The telephone bell rang, and one of them took up the receiver and listened.

Then he handed it to Tramu, who, from his words, I gathered, was speaking with the commissary of police at the Gare du Lyon, in Paris, asking that an incoming train should be carefully watched.

“Thank you. Advise me as soon as it arrives,” he added, and placing the receiver down, he rang off.

Again he returned to the attack, endeavouring to discover from me where in England Shaw had hidden himself. But I was just as evasive as he was himself. I was fighting for the woman I loved. I told him vaguely that they lived in the North of England in order to mislead him, but I declared I did not know their actual place of residence.

But he only smiled incredulously, replying—

“Monsieur is enamoured of Mademoiselle. I have watched you both for two days past, and I know that you are aware of her address in England.”
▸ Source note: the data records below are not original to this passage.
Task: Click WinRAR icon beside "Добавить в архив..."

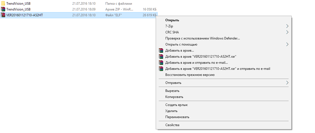Action: pos(161,50)
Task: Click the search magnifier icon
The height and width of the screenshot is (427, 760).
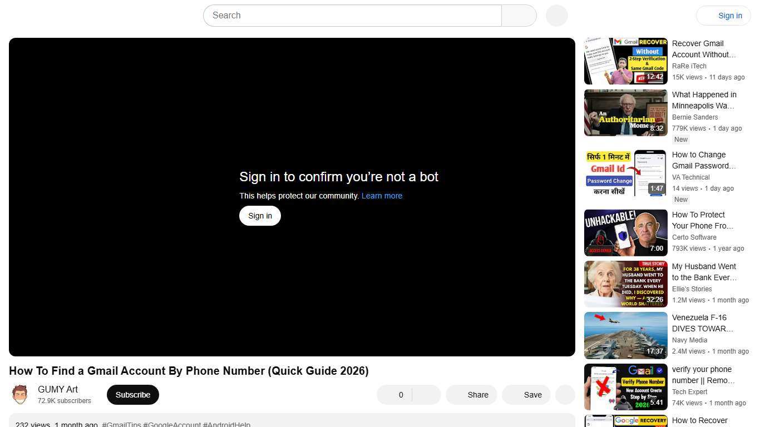Action: coord(518,16)
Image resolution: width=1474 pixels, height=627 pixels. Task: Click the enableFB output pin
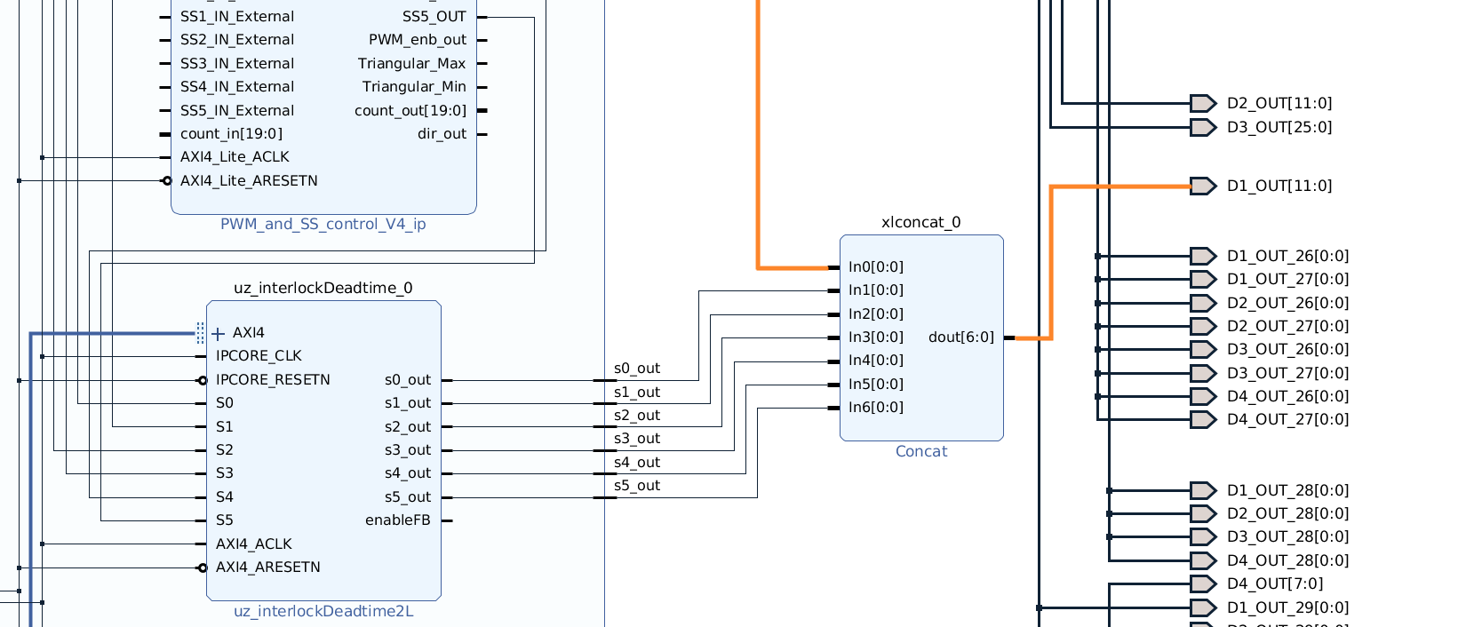[447, 520]
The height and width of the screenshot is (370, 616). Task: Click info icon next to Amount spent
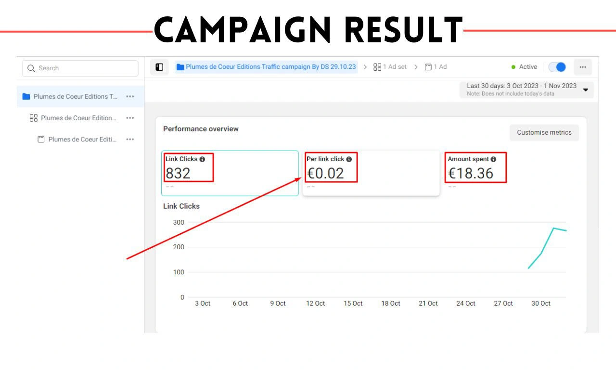pyautogui.click(x=493, y=159)
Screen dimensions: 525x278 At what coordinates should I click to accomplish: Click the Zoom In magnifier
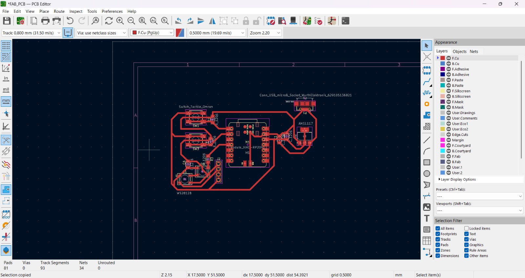tap(120, 21)
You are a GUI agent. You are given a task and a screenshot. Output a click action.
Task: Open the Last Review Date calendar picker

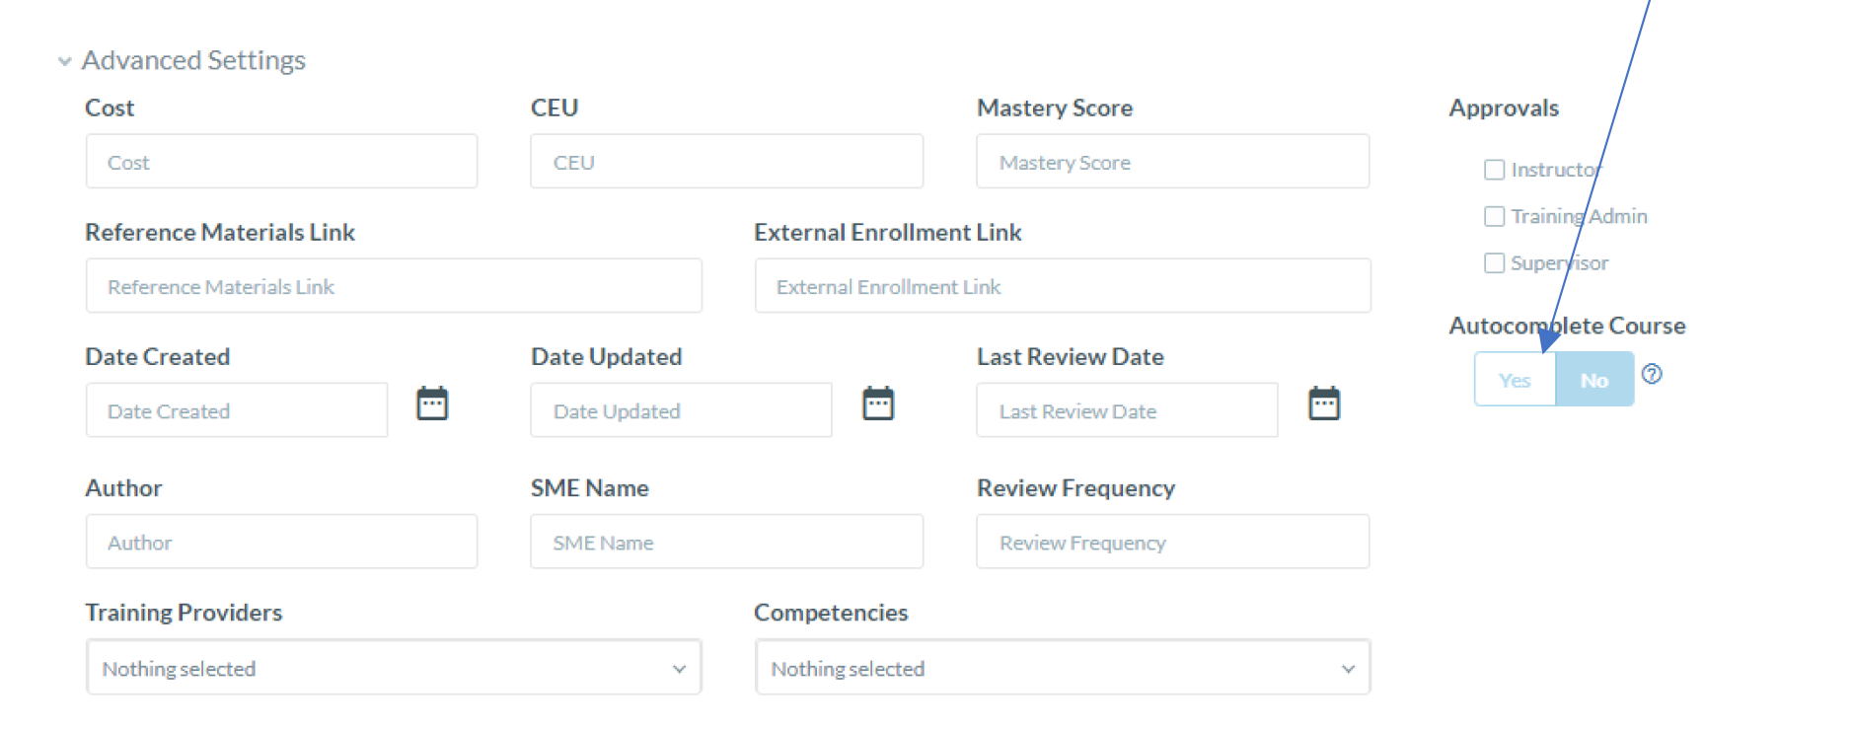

This man had actually been watching us, while we had been all unconscious of espionage! Fierce anger again rose within me. I admitted to myself that I had acted foolishly in associating with a man whom I knew to be a fugitive from justice; but it certainly never occurred to me that I might be subjected to such an ordeal as that I was undergoing.

Alternatively threatening, coaxing, warning, and gesticulating, Tramu, a past-master in the art of interrogation, cross-examined me until the first rose-flush of dawn showed through the window. But he obtained nothing more from me. I told him frankly that, as he refused to give me any information, I, on my part, would remain dumb.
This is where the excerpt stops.